Beginning 3 days before the scheduled surgery, patients received placebo or 4 g/day curcuminoids (provided by the Research and Development Institute, the Government Pharmaceutical Organization; Bangkok, Thailand), in addition to standard therapy. The assigned treatment was continued for 5 days after surgery. Each curcuminoid capsule (4 capsules taken 4 times/day) contained 250 mg curcuminoids, which consisted of curcumin, demethoxycurcumin, and bisdemethoxycurcumin in a ratio of 1.0:0.6:0.3. Surgical technique was at the discretion of the surgeon. Twelve-lead electrocardiograms, serial creatine kinase-MB levels, and N-terminal pro-B-type natriuretic peptide (NT-proBNP) levels were recorded. In addition, to evaluate the effects of curcuminoids on inflammatory response and oxidative stress after surgery, C‑reactive protein (CRP) and plasma malondialdehyde (MDA) were assessed preoperatively and postoperatively. The primary endpoint was the incidence of in-hospital MI.

The groups were similar at baseline. In-hospital MI was significantly higher in the placebo group (30.0%) compared with the curcuminoid group (13.1%, P = 0.028). The on-pump CABG surgical technique was associated with a significantly higher incidence of MI compared to off-pump surgery (35.5% vs. 6.8%, respectively, P < 0.001). However, after taking the surgical technique into account, curcuminoid therapy remained an independent protective factor of in-hospital MI, and on-pump CABG was the independent predictive factor of in-hospital MI. Also, the incidence of postoperative left ventricular dysfunction (left ventricular ejection fraction < 40%) was significantly higher in the placebo group than in the curcuminoid group (25.9% vs. 3.3%, respectively, P = 0.021). The mean increase in CRP and NT-proBNP levels postoperatively compared to baseline was significantly greater in the placebo group than in the curcuminoid group (P = 0.031 and P = 0.015, respectively). Also, the plasma MDA level was increased after surgery in the placebo group but was decreased significantly after surgery in the curcuminoid group (P < 0.001). Incidence of drug-related adverse events was not statistically different between the curcuminoid and placebo groups.

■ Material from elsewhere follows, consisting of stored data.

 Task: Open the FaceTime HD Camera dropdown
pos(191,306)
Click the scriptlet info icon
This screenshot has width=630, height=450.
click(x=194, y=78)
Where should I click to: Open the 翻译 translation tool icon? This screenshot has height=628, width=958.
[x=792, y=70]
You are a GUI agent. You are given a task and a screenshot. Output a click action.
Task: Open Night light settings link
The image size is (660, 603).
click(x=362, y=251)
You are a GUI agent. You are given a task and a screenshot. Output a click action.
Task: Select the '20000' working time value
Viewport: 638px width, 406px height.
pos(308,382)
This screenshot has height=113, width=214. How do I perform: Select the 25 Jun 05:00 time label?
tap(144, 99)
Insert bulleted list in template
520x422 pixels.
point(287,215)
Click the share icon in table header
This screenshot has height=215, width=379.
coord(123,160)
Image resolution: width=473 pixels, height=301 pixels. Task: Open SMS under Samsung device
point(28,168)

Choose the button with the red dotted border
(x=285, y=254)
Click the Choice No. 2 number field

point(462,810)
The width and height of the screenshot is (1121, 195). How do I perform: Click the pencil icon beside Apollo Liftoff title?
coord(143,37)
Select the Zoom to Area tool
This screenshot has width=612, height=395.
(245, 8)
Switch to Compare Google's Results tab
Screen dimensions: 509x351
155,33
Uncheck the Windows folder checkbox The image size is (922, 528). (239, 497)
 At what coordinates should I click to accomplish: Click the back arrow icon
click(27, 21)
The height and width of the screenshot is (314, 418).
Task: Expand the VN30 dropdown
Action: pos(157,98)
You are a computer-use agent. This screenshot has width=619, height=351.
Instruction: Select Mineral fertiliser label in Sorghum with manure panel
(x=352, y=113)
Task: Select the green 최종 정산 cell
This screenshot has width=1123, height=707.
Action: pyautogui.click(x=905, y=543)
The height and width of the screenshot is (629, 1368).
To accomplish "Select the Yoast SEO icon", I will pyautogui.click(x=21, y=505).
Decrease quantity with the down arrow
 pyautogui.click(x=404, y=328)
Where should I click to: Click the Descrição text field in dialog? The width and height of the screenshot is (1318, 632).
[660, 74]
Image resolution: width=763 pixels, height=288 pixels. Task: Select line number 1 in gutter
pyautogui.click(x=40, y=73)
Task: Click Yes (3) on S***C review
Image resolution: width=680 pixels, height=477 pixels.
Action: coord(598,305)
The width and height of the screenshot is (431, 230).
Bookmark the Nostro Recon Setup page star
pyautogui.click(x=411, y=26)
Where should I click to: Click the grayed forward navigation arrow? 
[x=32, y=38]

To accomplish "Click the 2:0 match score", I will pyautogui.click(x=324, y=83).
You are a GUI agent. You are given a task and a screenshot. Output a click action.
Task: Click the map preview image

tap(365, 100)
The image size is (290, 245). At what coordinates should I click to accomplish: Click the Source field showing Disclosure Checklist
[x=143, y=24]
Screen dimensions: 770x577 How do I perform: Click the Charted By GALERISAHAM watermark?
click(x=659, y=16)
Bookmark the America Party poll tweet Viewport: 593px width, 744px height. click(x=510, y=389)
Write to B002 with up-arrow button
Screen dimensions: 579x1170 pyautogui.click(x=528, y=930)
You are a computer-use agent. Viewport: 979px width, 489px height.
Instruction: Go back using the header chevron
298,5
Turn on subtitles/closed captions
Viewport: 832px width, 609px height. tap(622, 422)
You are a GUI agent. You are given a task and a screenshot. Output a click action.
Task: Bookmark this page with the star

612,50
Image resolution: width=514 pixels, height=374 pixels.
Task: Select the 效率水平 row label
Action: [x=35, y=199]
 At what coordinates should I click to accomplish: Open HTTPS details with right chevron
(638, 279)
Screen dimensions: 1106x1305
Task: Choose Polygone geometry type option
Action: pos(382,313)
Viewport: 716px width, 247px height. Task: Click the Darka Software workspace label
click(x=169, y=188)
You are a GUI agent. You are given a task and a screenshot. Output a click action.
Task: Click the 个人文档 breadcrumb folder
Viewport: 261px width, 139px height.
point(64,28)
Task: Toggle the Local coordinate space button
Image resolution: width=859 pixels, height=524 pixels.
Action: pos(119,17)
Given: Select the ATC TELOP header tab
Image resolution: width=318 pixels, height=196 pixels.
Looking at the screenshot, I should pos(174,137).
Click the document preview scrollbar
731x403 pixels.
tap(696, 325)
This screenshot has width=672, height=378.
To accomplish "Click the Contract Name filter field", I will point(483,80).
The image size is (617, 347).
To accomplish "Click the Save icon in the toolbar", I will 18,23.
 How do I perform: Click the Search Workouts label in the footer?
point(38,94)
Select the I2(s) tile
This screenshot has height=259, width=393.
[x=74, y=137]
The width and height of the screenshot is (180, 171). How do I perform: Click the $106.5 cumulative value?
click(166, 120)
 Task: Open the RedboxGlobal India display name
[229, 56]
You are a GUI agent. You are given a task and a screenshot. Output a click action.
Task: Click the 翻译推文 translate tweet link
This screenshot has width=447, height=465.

The authors conclude that curcuminoids significantly decrease the incidence of in-hospital MI after CABG. In addition, curcuminoids attenuated postoperative NT-proBNP levels and decreased the incidence of postoperative left ventricular dysfunction. Curcuminoid-associated decreases in postoperative CRP and MDA levels demonstrate that the effects seen in this study may be due to the anti-inflammatory and antioxidative effects of curcuminoids. A limitation of this study was the small sample size. Also, the authors did not follow the patients to determine the effect of curcuminoids on the long-term outcome after CABG. These promising results need to be confirmed in larger studies with a longer patient follow-up. It would be helpful if the authors could continue the study by contacting the participants or obtaining their medical records to determine the long-term outcome.